Problem details:
Find the line below with "You are a GUI" and the line with "Screen dimensions: 1111x780". Output them and the lines between, exactly, but not the pictures.

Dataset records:

==========

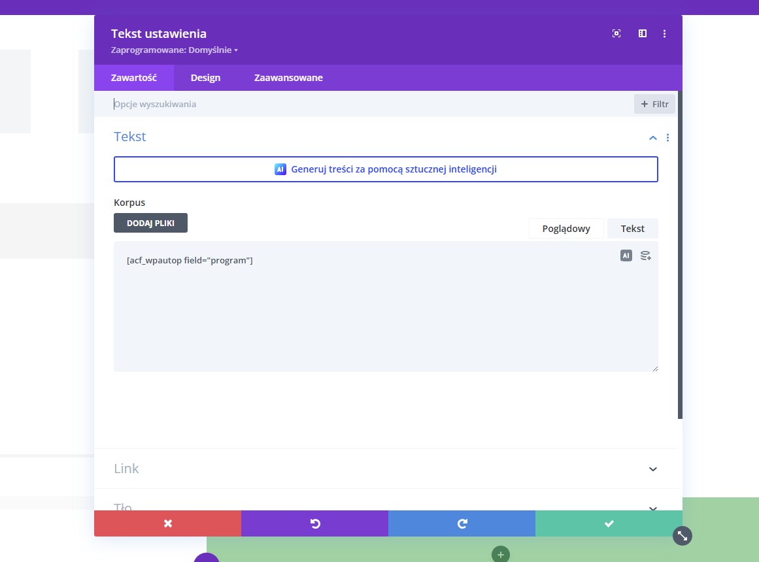
Task: Open the Tekst section three-dot menu
Action: 667,137
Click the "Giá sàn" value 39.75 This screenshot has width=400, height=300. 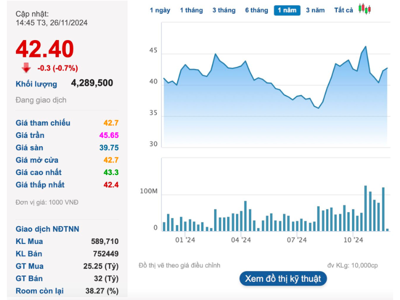tap(109, 148)
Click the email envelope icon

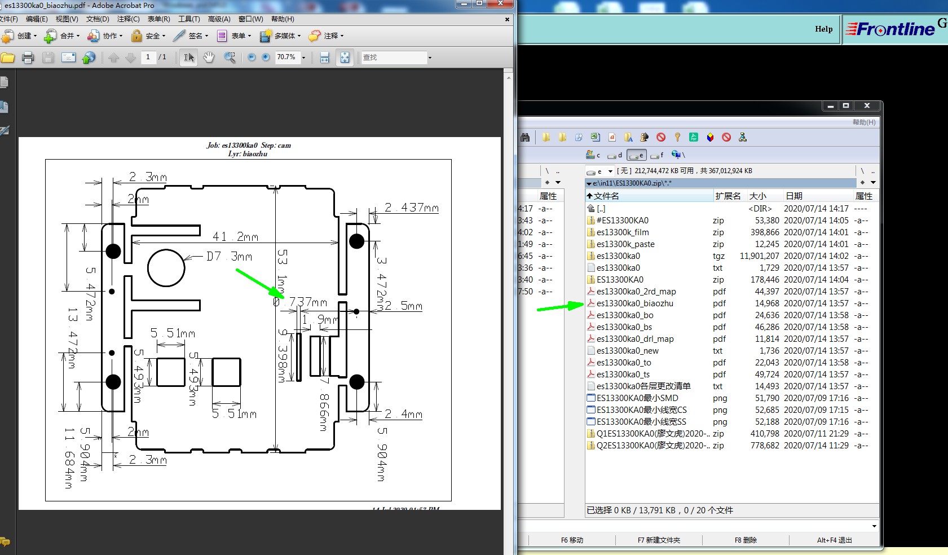click(x=69, y=58)
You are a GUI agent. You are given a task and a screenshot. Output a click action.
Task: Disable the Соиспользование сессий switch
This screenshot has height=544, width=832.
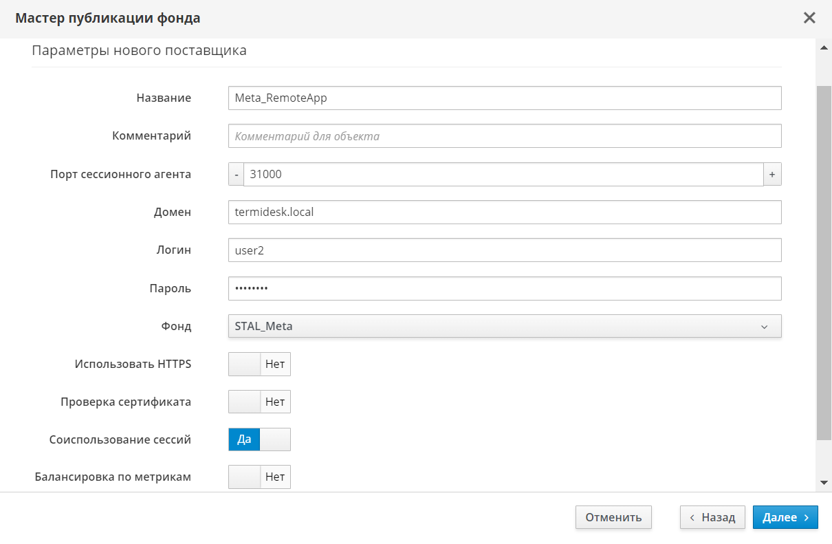click(259, 439)
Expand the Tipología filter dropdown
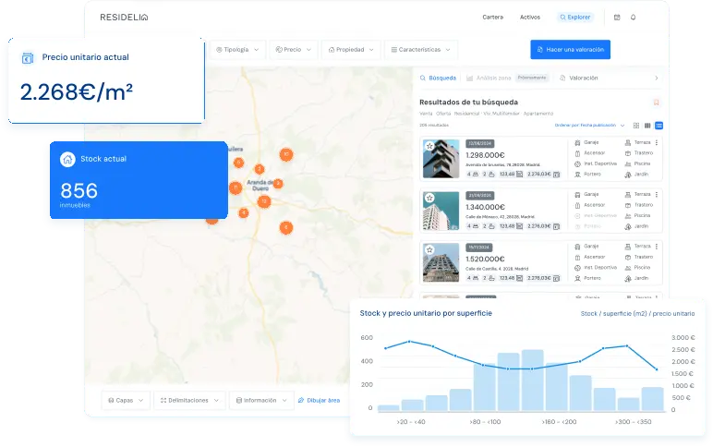713x447 pixels. (236, 49)
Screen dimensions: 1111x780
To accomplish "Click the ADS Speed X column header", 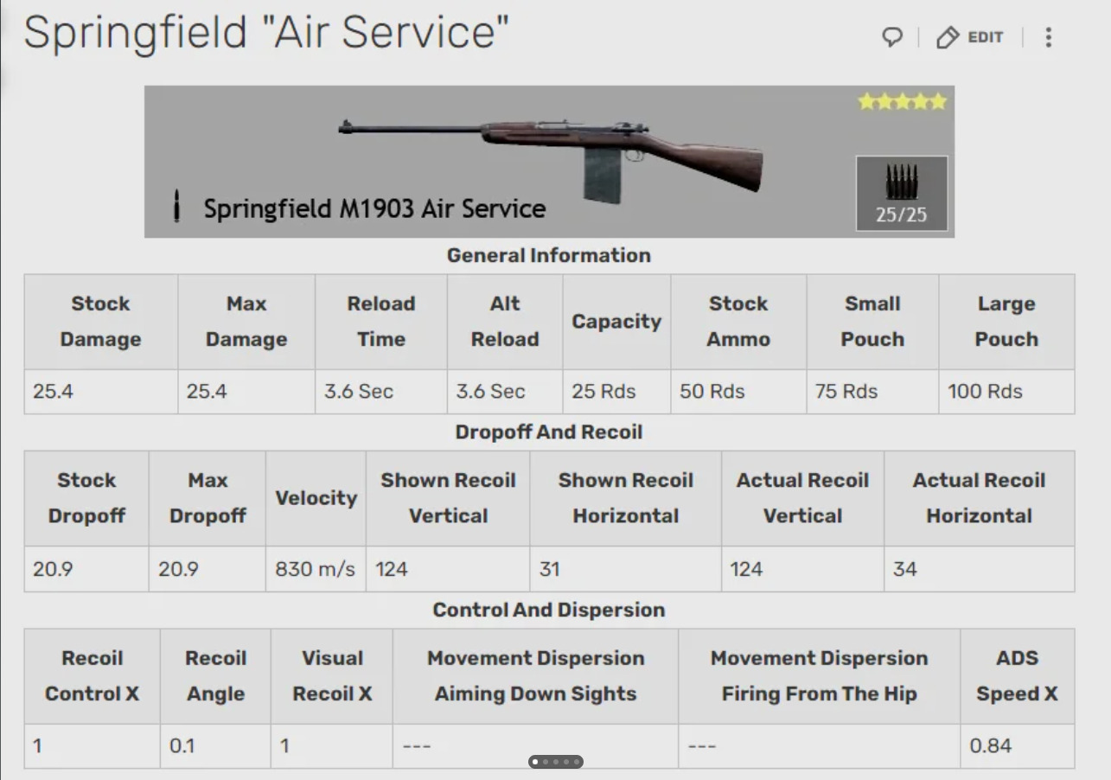I will pos(1017,676).
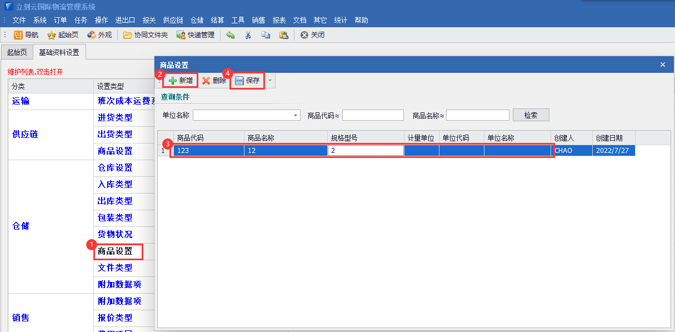Click the paste clipboard icon
Screen dimensions: 675x332
(283, 35)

==========

Solved exercise:
You are a GUI agent. You are given a task and a screenshot. Output a click action.
Task: Disable the Соиспользование сессий switch
This screenshot has height=544, width=832.
click(259, 439)
Expand the Tipología filter dropdown
713x447 pixels. (236, 49)
Screen dimensions: 1111x780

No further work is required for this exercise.